De los 8,318 fallecidos en los ataques aéreos rusos, 3,189 eran civiles, entre ellos 763 niños y 480 mujeres, así como dos mil 605 miembros del EI y dos mil 524 combatientes de facciones rebeldes, reportó el Observatorio Sirio de Derechos Humanos (OSDH).

Los datos ofrecidos por el OSDH muestran que los bombardeos de Rusia han causado más víctimas mortales entre los civiles y las facciones rebeldes que en las filas del grupo yihadista.

El OSDH, con sede en Londres pero que cuenta con una amplia red de activistas, lamentó que los civiles sean las principales víctimas de la guerra en Siria, que ya dura más de cinco años y ha causado más de 280,000 muertos.

Rusia, aliado del régimen del presidente Bashar al Assad, asegura que su aviación sólo ha tenido como blanco posiciones del EI y de otras organizaciones terroristas.

A petición de Al Asad, Rusia comenzó el 30 de septiembre de 2015 sus ataques aéreos en Siria dirigidos contra el EI, en una campaña que ha debilitado a los yihadistas, pero que Estados Unidos la considera una maniobra para apoyar al régimen sirio.

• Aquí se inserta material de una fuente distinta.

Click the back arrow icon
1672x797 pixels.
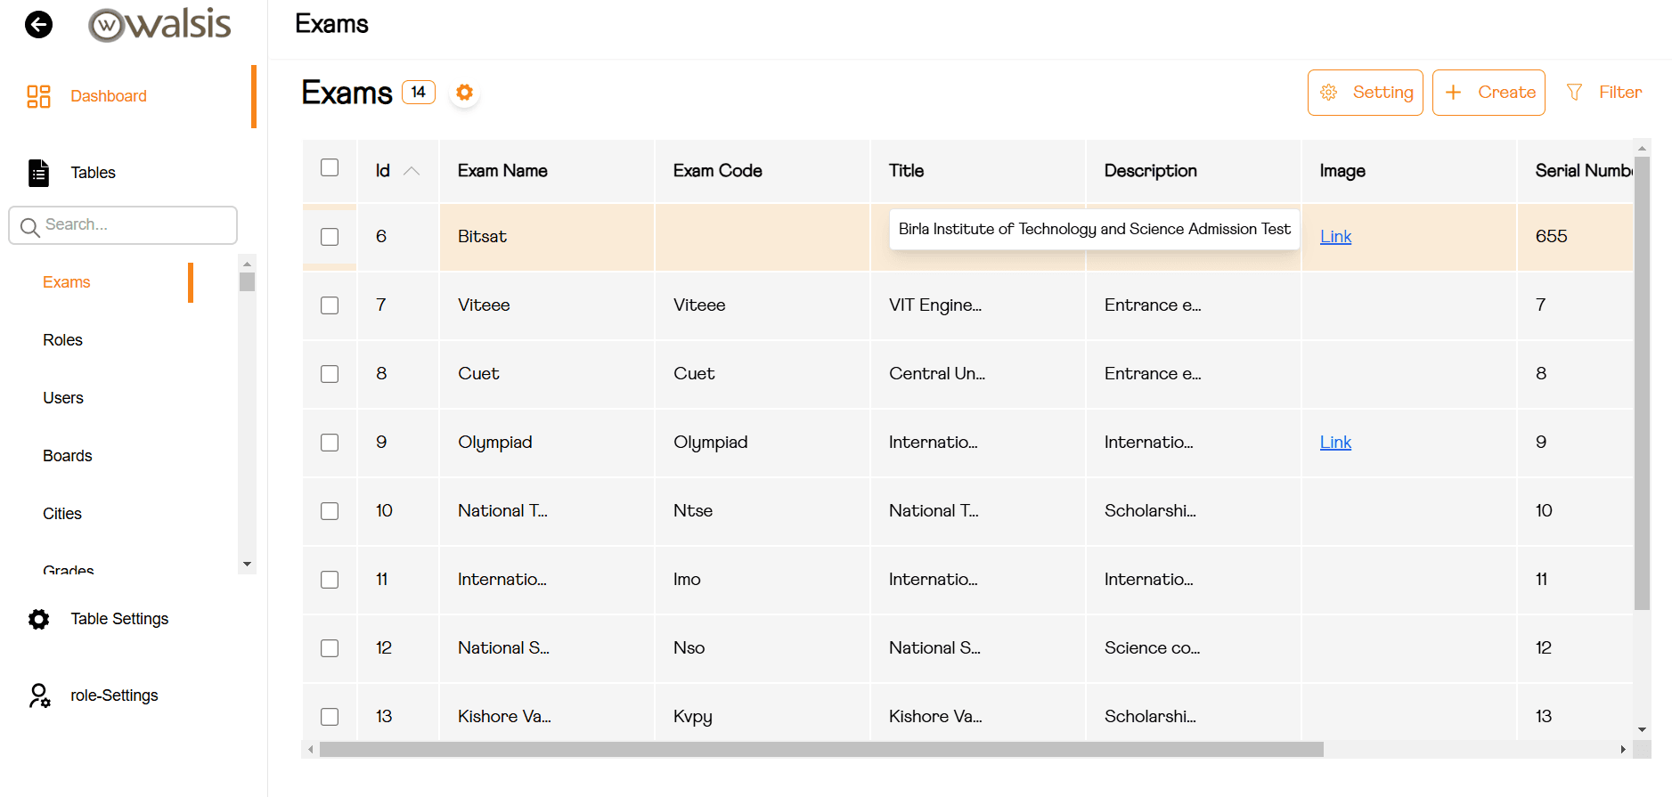click(38, 24)
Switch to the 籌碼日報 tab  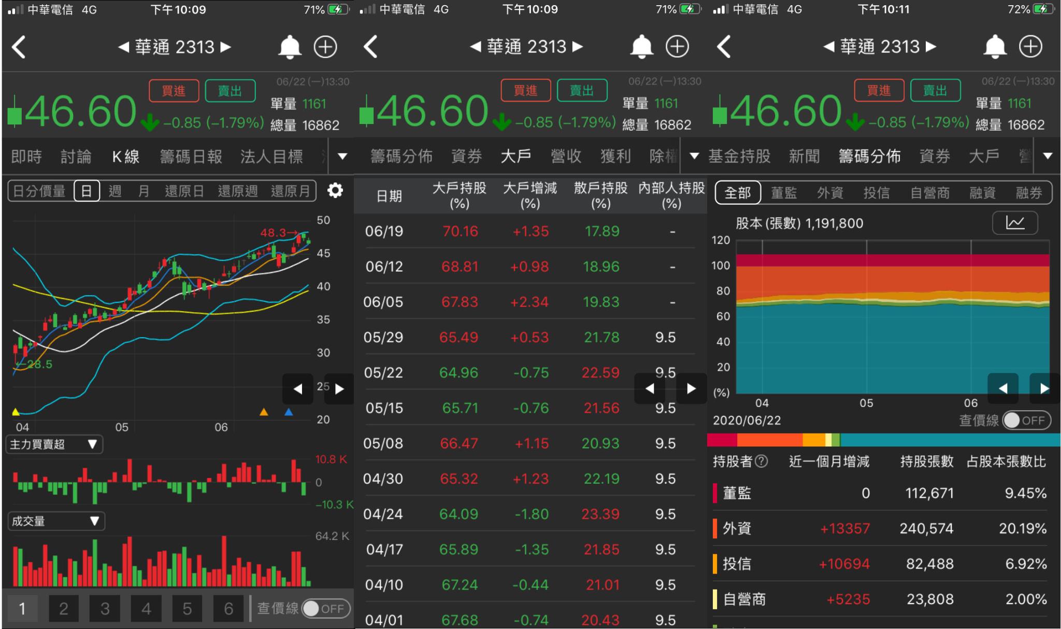coord(191,156)
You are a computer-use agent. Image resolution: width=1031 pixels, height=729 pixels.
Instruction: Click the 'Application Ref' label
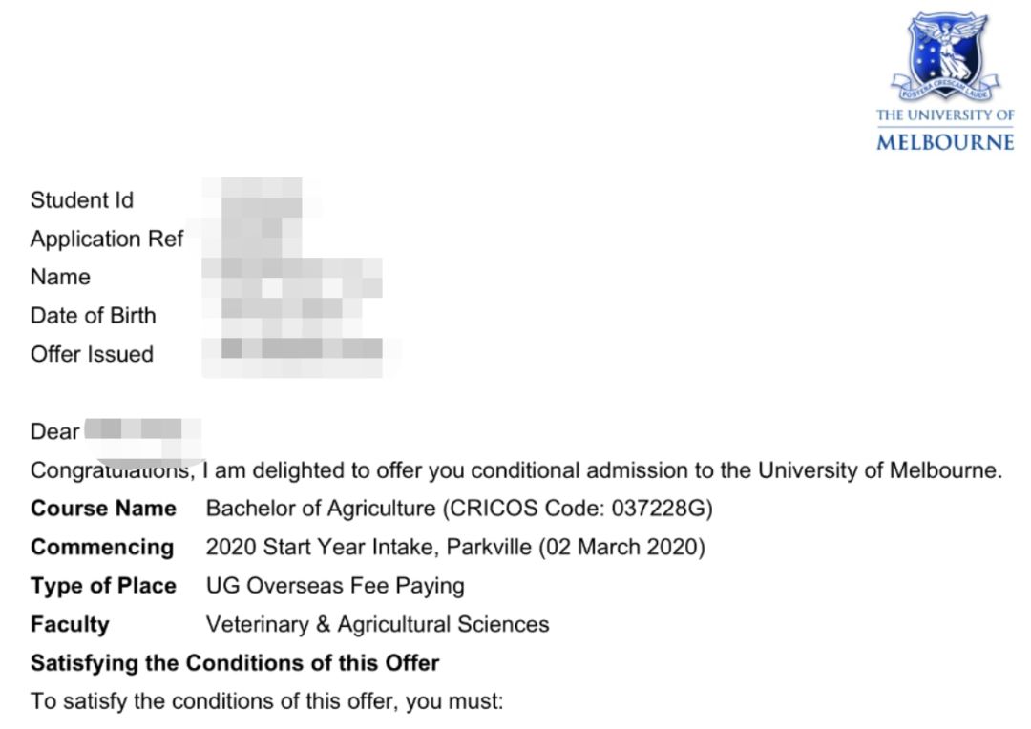[107, 239]
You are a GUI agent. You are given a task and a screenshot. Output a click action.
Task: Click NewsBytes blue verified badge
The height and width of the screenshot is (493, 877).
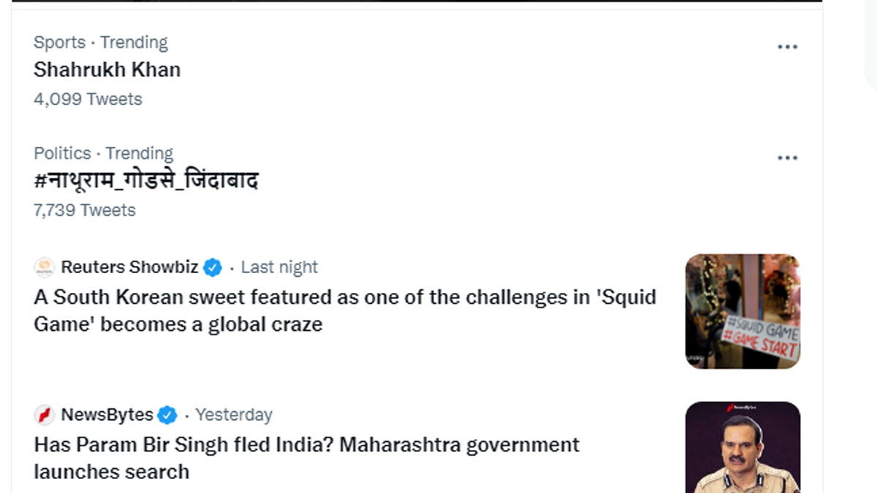[x=167, y=415]
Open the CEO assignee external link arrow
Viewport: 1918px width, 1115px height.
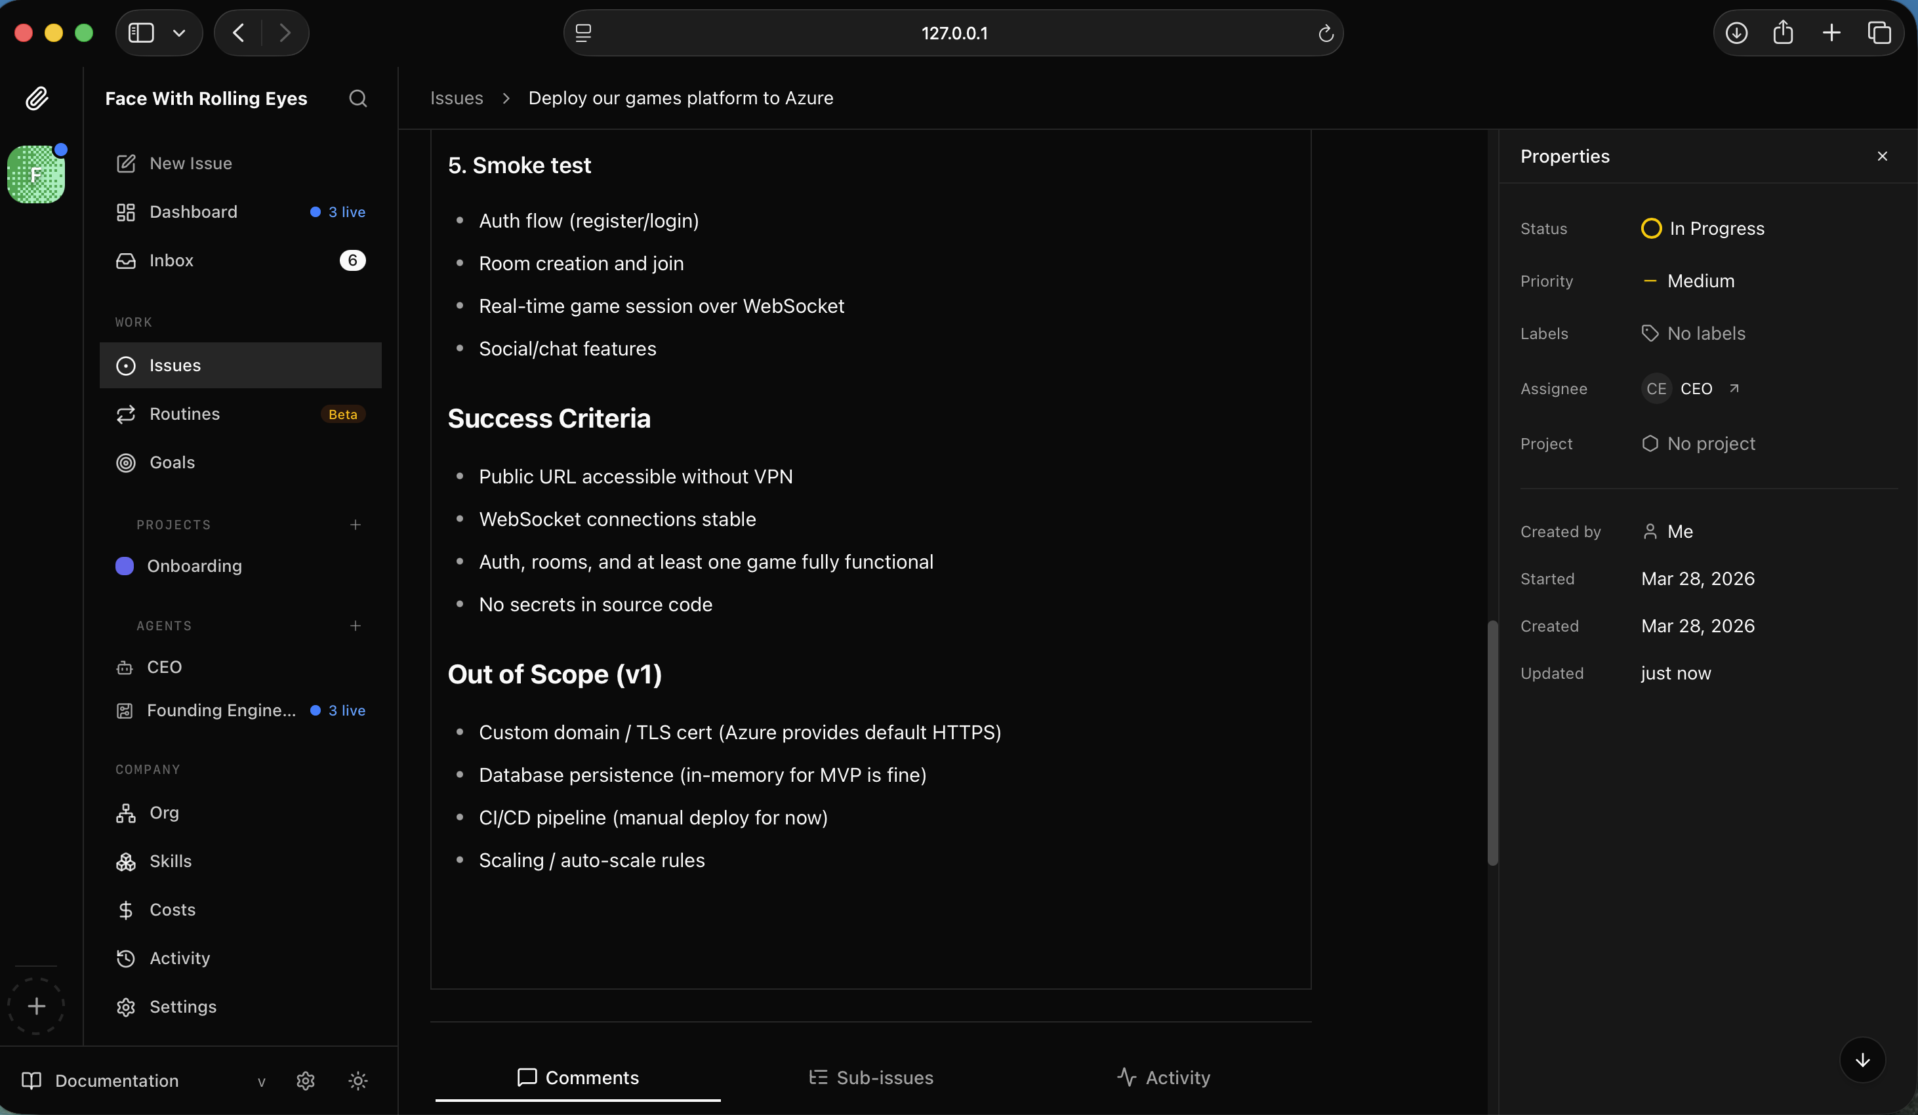click(1734, 388)
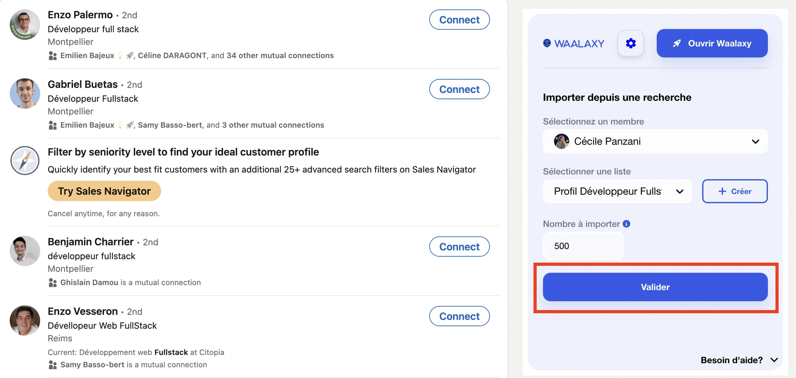Open Gabriel Buetas's profile photo

coord(25,94)
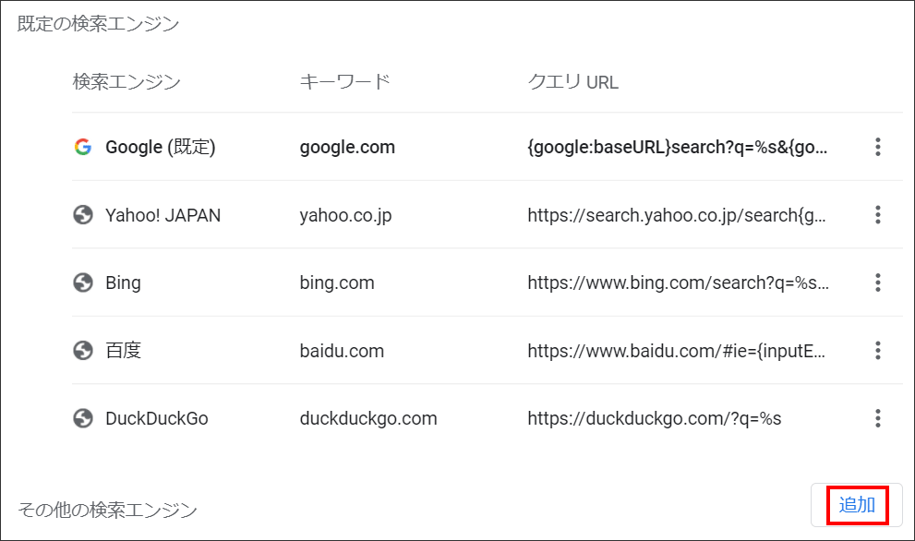Click the DuckDuckGo engine name
Image resolution: width=915 pixels, height=541 pixels.
coord(156,418)
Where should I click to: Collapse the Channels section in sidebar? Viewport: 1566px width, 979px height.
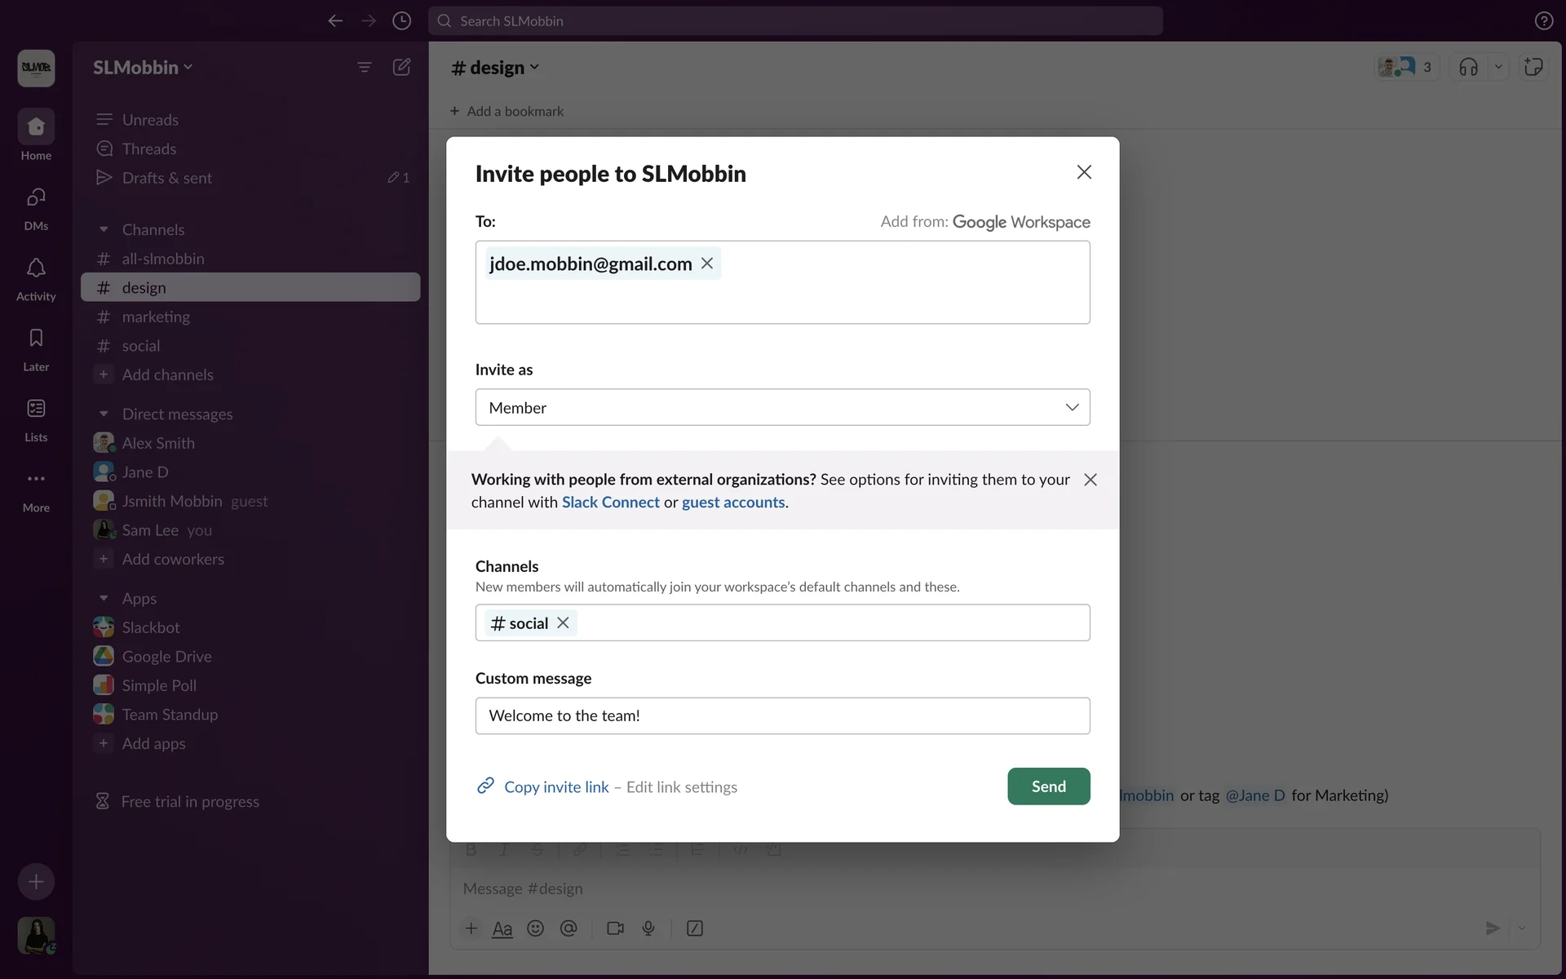pyautogui.click(x=104, y=230)
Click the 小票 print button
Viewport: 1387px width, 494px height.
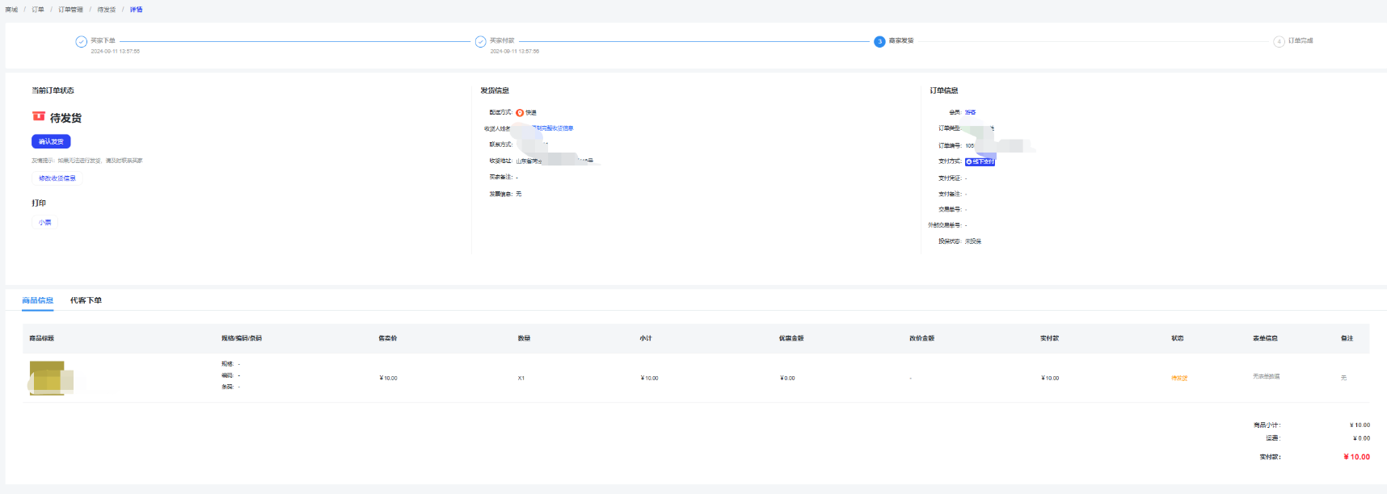(x=45, y=223)
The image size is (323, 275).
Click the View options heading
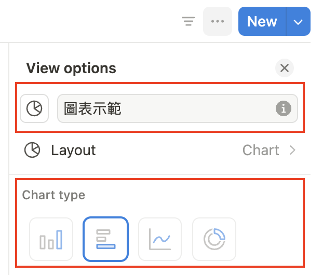click(71, 68)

El OSDH apuntó además que el EI ha ejecutado a 486 de sus propios milicianos por “espiar para países extranjeros” y por “excederse en los límites de la religión”.

Desde la creación de su califato, el EI ha ejecutado a alrededor de cuatro mil 400 personas en Siria, entre ellas dos mil 369 civiles -incluidos 85 menores y 130 mujeres-, de acuerdo con un balance del OSDH.

El grupo yihadista es conocido por los crímenes atroces que comete en nombre del Islam, como decapitaciones, lapidaciones, aunque también ha llevado a cabo un sinnúmero de atentados suicidas con explosivos fuera de Siria e Irak.